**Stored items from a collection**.
* * * * *

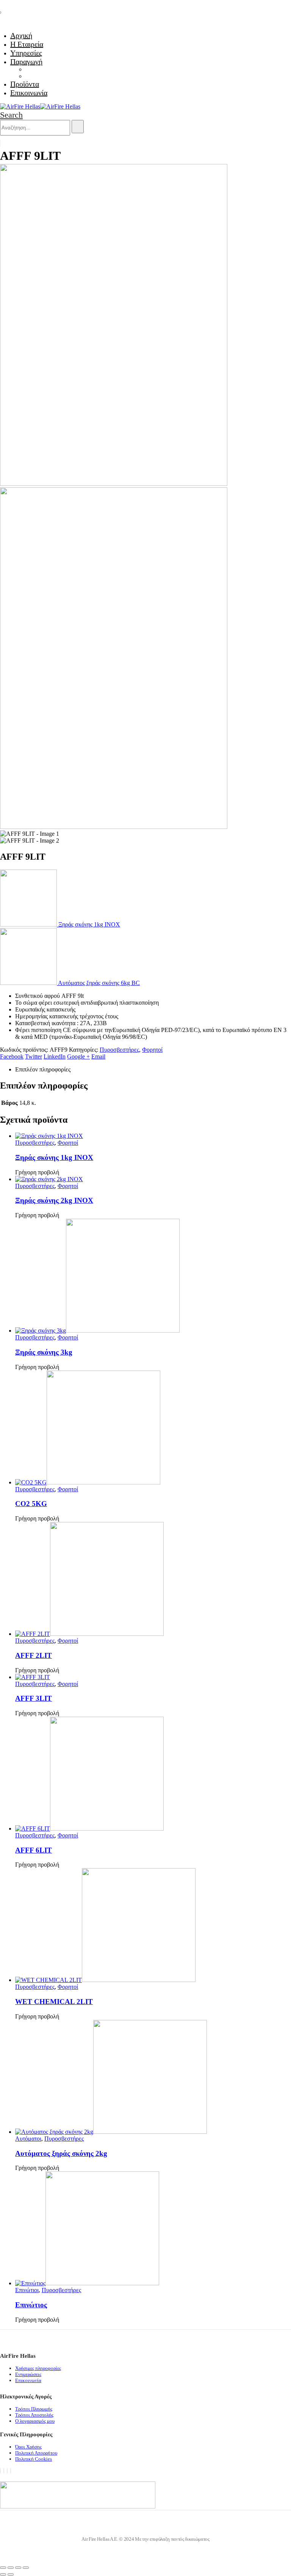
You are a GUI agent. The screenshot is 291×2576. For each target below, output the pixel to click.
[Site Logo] (40, 106)
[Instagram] (7, 2471)
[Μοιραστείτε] (18, 2568)
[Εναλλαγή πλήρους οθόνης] (11, 2568)
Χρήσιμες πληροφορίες (38, 2368)
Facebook (11, 1056)
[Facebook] (0, 2471)
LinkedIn (55, 1056)
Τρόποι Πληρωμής (33, 2409)
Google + (78, 1056)
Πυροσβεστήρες (119, 1049)
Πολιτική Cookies (33, 2459)
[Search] (78, 126)
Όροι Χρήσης (28, 2447)
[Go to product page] (153, 1136)
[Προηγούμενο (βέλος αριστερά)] (3, 2574)
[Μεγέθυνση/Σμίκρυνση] (3, 2568)
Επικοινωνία (28, 92)
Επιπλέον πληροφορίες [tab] (42, 1069)
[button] (11, 115)
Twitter (33, 1056)
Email (98, 1056)
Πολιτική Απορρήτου (36, 2453)
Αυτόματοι (28, 2138)
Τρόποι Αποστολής (34, 2415)
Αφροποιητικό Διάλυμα (53, 76)
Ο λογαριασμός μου (35, 2421)
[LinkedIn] (10, 2471)
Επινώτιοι (27, 2290)
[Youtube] (3, 2471)
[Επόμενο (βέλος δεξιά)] (11, 2574)
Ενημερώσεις (28, 2374)
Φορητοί (152, 1049)
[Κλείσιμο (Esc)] (26, 2568)
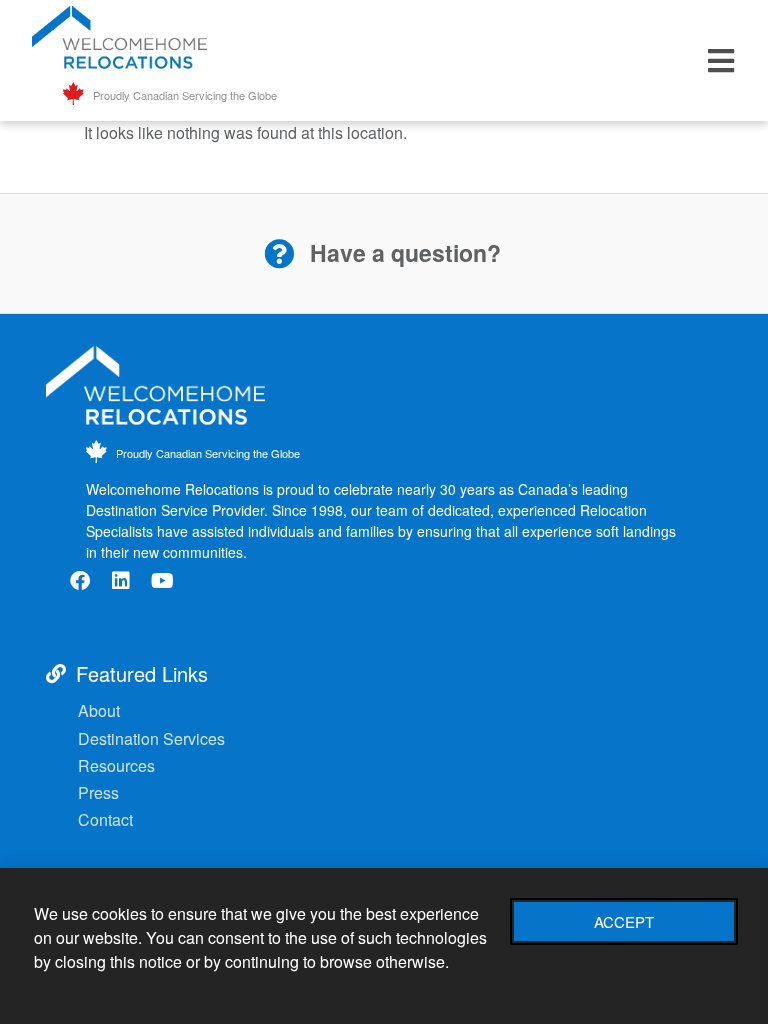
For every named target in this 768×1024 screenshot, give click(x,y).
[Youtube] (162, 581)
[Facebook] (80, 581)
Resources (118, 765)
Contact (105, 819)
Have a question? (405, 252)
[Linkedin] (121, 581)
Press (98, 792)
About (99, 710)
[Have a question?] (279, 254)
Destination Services (153, 738)
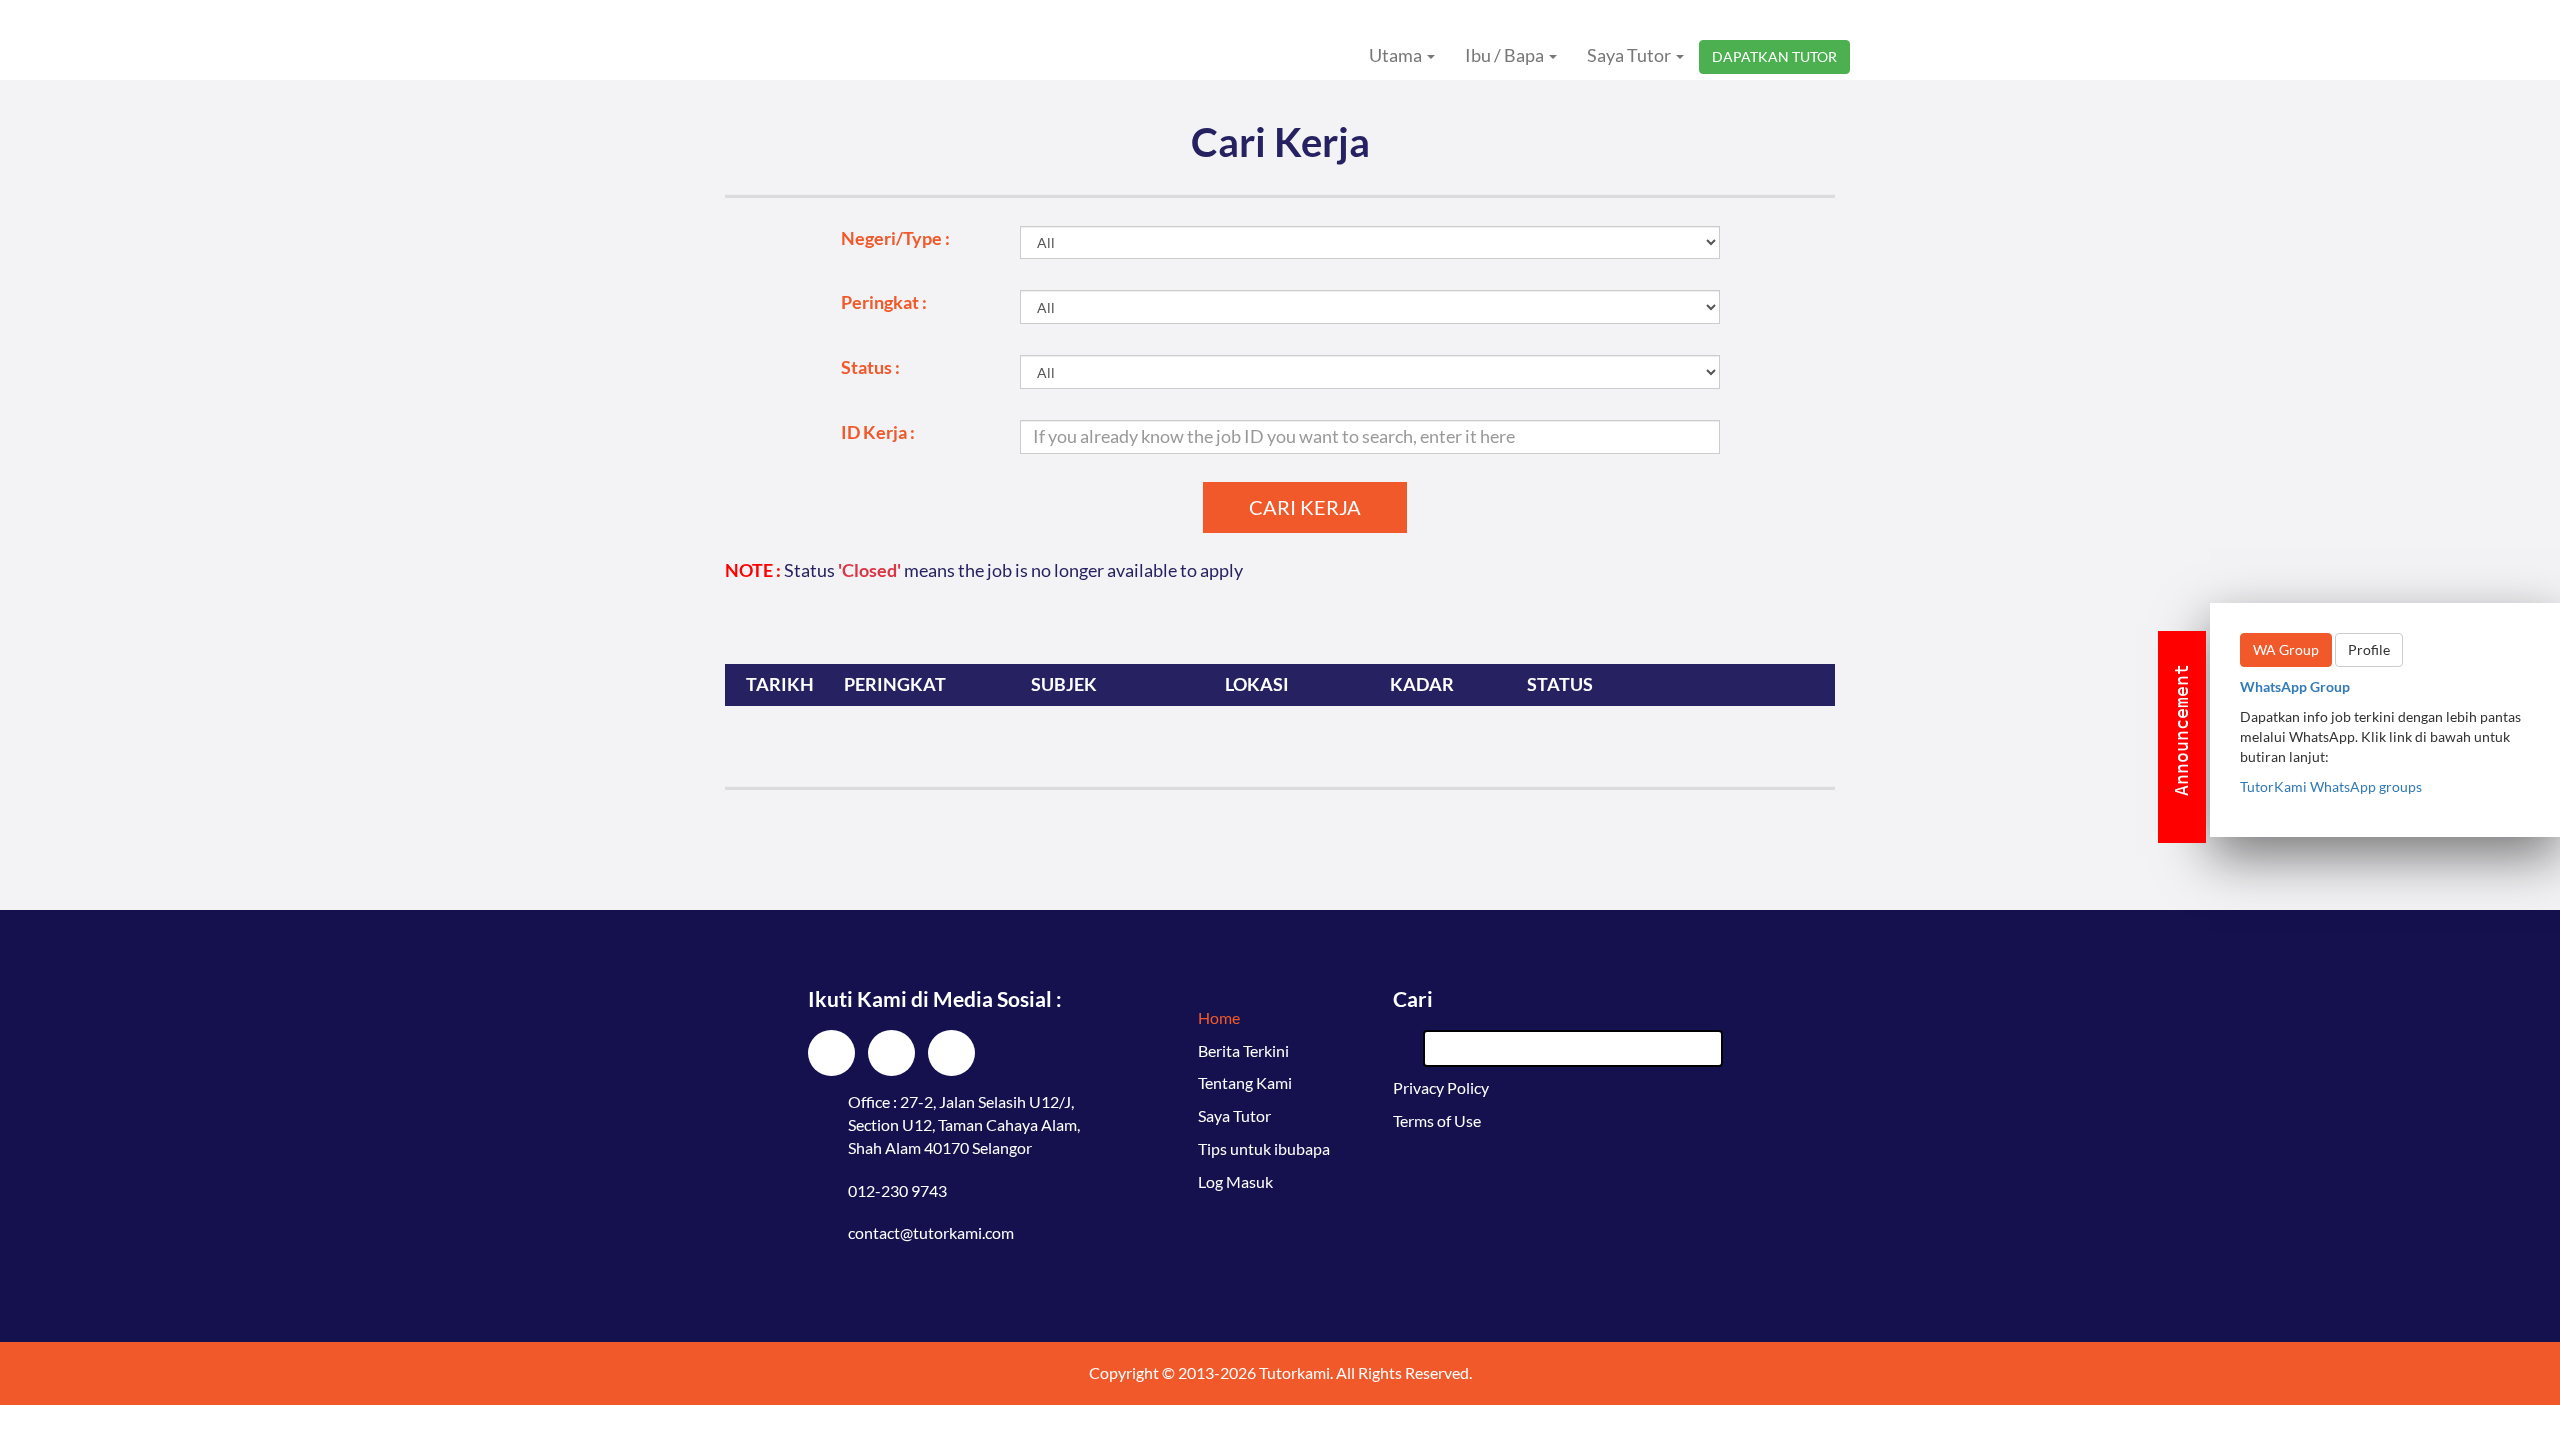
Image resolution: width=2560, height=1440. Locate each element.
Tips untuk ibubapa (1264, 1148)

* * * * *

**YOUR GOAL**. Repeat exactly the line containing "Επινώτιοι (27, 2290)" and every line after it through the end of the records, and nothing else. Leave the pictures out.

**TASK ANSWER**.
Επινώτιοι (27, 2290)
[Youtube] (3, 2471)
[Επόμενο (βέλος δεξιά)] (11, 2574)
Ενημερώσεις (28, 2374)
Φορητοί (152, 1049)
[Κλείσιμο (Esc)] (26, 2568)
For every named target in this 768×1024 screenshot, give click(x,y).
[Youtube] (162, 581)
[Facebook] (80, 581)
Resources (118, 765)
Contact (105, 819)
Have a question? (405, 252)
[Linkedin] (121, 581)
Press (98, 792)
About (99, 710)
[Have a question?] (279, 254)
Destination Services (153, 738)
Image resolution: width=2560, height=1440. Locate each element.
Tips untuk ibubapa (1264, 1148)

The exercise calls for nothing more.